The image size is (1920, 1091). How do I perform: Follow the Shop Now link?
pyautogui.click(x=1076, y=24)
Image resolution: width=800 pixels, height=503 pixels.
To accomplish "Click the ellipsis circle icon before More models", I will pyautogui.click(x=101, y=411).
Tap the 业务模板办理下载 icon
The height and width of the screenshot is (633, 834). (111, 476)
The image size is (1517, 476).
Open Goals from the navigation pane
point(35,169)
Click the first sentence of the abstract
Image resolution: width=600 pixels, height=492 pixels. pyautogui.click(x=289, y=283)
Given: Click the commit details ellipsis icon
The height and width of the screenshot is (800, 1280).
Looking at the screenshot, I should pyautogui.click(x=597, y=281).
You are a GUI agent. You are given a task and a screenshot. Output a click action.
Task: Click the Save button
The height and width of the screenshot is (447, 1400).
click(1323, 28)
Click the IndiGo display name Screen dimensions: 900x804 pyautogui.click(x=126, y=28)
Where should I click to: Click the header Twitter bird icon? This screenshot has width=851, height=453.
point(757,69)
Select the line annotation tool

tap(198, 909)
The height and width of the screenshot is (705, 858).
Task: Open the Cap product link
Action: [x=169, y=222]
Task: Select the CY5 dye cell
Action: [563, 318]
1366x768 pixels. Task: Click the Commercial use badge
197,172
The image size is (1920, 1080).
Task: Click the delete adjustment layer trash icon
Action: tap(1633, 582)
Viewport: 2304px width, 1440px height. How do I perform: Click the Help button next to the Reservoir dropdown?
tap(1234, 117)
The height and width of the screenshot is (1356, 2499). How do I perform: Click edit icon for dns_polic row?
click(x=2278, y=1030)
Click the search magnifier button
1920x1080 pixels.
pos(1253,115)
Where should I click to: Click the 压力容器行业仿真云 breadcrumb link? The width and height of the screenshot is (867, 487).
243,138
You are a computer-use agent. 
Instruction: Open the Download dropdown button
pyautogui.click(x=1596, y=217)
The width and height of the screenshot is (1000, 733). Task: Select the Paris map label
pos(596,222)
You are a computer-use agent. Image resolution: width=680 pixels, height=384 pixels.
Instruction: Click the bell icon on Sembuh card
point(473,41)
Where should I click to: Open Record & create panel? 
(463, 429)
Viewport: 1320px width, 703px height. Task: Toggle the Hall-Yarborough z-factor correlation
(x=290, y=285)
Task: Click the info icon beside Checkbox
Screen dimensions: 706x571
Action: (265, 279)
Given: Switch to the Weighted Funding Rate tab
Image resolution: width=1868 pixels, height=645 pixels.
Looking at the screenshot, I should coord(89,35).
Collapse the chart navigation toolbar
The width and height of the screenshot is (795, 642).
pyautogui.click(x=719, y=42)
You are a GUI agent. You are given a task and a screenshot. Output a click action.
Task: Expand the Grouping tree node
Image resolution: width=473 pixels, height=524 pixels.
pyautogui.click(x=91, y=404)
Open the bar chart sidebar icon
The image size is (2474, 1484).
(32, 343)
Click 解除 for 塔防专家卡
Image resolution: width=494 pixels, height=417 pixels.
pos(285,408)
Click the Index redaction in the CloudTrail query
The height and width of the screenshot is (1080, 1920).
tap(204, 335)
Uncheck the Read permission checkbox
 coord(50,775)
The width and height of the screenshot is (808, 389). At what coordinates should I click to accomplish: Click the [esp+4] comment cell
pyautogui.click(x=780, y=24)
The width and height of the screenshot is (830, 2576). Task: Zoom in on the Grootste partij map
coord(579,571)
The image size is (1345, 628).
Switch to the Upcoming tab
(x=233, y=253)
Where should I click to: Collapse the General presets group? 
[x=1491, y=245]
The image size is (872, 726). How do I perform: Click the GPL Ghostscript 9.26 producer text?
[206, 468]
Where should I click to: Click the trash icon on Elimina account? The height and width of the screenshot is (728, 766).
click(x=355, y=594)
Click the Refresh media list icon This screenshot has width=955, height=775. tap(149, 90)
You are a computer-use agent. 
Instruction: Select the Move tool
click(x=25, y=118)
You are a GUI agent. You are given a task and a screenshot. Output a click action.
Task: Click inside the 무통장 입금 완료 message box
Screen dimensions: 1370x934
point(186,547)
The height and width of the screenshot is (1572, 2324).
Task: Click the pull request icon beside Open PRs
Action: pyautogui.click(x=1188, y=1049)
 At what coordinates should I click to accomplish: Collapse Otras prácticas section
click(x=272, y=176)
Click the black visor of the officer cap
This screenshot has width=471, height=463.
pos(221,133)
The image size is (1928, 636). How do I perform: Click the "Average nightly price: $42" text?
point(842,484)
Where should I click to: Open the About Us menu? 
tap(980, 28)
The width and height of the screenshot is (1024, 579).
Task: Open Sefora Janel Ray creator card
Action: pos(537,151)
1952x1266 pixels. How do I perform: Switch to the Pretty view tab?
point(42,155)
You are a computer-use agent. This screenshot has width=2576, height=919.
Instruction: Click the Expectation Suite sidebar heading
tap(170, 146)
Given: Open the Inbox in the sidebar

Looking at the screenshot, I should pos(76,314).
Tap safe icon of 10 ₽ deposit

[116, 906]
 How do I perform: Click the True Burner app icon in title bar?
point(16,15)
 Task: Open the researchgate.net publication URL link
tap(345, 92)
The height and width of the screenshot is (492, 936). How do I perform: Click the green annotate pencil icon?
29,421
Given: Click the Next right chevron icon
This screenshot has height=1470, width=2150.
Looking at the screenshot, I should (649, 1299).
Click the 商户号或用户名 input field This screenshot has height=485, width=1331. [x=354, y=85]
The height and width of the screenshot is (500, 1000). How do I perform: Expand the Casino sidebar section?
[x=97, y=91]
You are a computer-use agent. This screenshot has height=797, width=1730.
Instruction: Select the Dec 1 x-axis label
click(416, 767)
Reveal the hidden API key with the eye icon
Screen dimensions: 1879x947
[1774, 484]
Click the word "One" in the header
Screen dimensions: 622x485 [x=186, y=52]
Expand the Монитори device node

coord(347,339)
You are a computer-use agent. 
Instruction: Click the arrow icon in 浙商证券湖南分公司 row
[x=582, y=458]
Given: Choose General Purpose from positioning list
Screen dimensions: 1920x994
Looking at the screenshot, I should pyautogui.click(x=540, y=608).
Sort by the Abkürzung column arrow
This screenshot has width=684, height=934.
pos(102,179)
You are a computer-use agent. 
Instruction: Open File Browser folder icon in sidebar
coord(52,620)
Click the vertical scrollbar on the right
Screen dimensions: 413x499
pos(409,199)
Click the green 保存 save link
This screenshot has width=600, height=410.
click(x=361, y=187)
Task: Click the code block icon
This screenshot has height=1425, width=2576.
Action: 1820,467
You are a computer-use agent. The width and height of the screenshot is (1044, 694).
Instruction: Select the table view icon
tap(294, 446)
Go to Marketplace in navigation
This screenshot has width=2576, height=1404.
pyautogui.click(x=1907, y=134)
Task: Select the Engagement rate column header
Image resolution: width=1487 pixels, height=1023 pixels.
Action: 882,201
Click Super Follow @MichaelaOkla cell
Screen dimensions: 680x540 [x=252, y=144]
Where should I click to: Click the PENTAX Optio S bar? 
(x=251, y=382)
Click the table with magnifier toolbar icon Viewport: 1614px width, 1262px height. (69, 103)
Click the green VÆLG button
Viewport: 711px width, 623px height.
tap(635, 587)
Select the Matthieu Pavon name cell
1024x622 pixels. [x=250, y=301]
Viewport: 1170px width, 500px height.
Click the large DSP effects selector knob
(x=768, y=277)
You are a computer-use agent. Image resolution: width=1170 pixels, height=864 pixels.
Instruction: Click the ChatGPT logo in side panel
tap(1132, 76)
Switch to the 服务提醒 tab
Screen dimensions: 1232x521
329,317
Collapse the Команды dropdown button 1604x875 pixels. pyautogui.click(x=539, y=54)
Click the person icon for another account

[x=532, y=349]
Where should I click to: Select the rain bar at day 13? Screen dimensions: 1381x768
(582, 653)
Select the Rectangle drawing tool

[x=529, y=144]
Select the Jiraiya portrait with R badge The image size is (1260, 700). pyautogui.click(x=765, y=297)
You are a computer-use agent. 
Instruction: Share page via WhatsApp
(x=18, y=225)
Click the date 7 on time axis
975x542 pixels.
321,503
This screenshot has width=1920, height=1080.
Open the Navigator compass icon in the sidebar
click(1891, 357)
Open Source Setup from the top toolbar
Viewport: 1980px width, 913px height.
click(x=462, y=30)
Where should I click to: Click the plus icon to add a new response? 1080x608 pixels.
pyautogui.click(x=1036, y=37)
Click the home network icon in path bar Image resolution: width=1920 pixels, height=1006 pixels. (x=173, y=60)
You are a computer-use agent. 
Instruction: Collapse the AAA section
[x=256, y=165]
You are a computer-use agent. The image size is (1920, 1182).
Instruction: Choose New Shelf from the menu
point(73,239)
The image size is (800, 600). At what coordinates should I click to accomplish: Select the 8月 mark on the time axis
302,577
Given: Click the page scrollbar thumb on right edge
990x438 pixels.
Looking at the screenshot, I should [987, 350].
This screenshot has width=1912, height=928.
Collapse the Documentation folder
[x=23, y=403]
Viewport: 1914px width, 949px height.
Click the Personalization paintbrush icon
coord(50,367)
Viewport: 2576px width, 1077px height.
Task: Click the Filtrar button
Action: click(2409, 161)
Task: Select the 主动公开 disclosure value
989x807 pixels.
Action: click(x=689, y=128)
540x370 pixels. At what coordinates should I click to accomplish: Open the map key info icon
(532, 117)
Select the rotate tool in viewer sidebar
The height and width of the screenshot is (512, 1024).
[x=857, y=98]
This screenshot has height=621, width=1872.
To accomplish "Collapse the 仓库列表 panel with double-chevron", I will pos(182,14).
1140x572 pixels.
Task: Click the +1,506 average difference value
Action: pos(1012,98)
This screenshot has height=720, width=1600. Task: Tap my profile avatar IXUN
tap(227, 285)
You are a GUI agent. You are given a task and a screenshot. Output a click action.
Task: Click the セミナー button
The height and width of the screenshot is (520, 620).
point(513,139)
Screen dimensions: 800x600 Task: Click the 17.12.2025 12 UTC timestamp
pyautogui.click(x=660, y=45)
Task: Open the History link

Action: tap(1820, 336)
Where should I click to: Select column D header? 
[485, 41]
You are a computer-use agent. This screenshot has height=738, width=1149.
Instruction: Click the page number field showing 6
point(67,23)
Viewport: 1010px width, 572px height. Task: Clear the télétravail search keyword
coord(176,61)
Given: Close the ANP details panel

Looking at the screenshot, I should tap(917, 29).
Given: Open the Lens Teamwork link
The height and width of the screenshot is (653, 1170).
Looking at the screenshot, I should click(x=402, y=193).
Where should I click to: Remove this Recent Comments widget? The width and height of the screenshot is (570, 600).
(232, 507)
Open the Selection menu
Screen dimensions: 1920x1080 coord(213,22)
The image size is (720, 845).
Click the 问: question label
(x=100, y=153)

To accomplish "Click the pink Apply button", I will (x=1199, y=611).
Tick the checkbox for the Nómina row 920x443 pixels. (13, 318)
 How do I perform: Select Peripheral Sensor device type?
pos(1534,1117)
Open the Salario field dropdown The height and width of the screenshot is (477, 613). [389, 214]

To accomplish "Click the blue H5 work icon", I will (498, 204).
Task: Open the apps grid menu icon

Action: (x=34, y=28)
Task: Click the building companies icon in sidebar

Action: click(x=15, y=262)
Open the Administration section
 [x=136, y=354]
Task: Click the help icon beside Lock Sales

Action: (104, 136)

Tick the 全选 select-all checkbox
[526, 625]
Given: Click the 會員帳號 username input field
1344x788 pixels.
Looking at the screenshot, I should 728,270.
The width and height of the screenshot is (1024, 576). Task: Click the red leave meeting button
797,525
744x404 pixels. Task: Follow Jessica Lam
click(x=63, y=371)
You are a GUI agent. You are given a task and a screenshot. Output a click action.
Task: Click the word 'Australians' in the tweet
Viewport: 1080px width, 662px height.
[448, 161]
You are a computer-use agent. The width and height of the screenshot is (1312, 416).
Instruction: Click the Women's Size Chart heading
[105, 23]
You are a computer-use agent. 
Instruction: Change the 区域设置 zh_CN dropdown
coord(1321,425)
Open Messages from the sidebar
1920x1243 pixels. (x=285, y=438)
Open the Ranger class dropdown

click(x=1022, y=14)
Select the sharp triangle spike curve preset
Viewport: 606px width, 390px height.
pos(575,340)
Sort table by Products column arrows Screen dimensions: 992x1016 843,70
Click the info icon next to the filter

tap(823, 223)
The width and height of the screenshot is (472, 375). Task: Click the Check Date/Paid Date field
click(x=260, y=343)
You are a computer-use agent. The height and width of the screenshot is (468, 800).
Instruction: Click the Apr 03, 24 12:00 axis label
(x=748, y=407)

**Work to complete**. Can you copy the records above word for word, from the line containing "The image size is (872, 726)." through the line containing "Click the Refresh"?

**In response**.
The image size is (872, 726). How do I perform: Click the GPL Ghostscript 9.26 producer text?
[206, 468]
Where should I click to: Click the trash icon on Elimina account? The height and width of the screenshot is (728, 766).
click(x=355, y=594)
Click the Refresh media list icon This screenshot has width=955, height=775. tap(149, 90)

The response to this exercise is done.